South Sudan parties reach agreement on unified army command
South Sudanese parties to the 2018 revitalized peace agreement have agreed on the formation of the long-awaited unified army command charged with superintending over the yet to be graduated 83,000 unified forces.
Martin Elia Lomuro, Minister of Cabinet Affairs revealed that the deal reached by the parties ends the long-standing stalemate over sharing of the ratios within the military command structure.
“We have now come to the correct approach and it is agreed that Sudan People’s Liberation Movement-In Government takes 60 percent and the opposition takes 40 percent,” Lomuro told journalists in Juba over the weekend.
President Salva Kiir and his First Vice President Riek Machar, who leads the largest opposition group SPLM-in opposition in the coalition government have been in disagreement over positions in the unified army command.
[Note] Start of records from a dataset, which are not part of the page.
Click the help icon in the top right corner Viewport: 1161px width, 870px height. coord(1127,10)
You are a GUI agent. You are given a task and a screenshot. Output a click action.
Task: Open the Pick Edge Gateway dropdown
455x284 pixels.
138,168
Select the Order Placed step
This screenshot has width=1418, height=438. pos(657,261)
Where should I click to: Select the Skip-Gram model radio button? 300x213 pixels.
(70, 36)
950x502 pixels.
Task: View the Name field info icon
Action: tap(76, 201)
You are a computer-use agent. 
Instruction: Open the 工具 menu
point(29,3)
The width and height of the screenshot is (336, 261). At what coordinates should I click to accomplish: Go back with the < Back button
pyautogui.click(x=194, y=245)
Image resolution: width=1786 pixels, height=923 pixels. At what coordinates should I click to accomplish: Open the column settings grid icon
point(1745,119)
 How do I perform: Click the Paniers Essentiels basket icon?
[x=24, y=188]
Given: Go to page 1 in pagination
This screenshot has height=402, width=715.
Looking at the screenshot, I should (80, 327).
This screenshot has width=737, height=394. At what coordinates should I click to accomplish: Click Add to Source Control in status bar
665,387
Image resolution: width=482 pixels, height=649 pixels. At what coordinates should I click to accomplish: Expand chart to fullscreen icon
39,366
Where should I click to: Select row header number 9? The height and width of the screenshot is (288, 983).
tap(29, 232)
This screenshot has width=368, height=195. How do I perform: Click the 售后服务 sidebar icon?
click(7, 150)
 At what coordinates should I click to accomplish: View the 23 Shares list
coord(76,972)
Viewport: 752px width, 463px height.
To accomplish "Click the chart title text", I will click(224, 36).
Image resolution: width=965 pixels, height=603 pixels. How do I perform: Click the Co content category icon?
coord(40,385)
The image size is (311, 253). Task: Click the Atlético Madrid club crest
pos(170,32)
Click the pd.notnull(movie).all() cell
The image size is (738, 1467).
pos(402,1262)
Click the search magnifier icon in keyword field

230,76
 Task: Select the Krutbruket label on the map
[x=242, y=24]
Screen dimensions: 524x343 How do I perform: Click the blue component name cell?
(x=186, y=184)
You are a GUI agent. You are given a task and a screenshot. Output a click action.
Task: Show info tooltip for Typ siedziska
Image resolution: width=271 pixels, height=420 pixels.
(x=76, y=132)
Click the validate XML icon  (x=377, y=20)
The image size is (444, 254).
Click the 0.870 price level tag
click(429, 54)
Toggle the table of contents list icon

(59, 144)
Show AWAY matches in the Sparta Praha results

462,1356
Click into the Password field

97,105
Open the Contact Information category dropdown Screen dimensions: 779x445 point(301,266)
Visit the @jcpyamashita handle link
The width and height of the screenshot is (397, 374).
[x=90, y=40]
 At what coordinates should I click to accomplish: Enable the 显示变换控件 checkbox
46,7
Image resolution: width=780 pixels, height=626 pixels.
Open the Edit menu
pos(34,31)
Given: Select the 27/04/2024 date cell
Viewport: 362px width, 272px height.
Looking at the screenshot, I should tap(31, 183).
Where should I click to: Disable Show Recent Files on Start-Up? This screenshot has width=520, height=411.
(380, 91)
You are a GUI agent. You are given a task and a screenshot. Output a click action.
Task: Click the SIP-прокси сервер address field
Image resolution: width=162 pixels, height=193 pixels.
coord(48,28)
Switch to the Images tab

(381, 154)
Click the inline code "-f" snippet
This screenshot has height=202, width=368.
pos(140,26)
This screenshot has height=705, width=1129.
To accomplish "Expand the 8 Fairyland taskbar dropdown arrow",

The parties are supposed to graduate the unified forces that include police, army, intelligence and wild life officers to take charge of security during the ongoing transitional period.
Kiir has before blamed the arms embargo imposed on South Sudan by the United Nations for delaying the graduation of unified forces, but this has been countered by security experts who argue that the youngest nation is already awash with small arms.
Lomuro disclosed that the new arrangement will pave way for the graduation of the unified forces.
“Now that we have agreed on the sharing of (army) command structure, we can expeditiously move on now to graduate the unified forces so that they can be deployed even if we don’t have guns,” said Lomuro.
South Sudan descended into conflict in December 2013 following political disagreement between President Salva Kiirand his then deputy Riek Machar leaving soldiers loyal to the respective leaders to fight.
The conflict killed tens of thousands and displaced over two million people both internally and externally.
The parties signed the 2015 peace deal in Ethiopia that collapsed in the aftermath of renewed fighting in July 2016, leading to the regional body Intergovernmental Authority on Development (IGAD) to renegotiate the 2018 revitalized peace deal.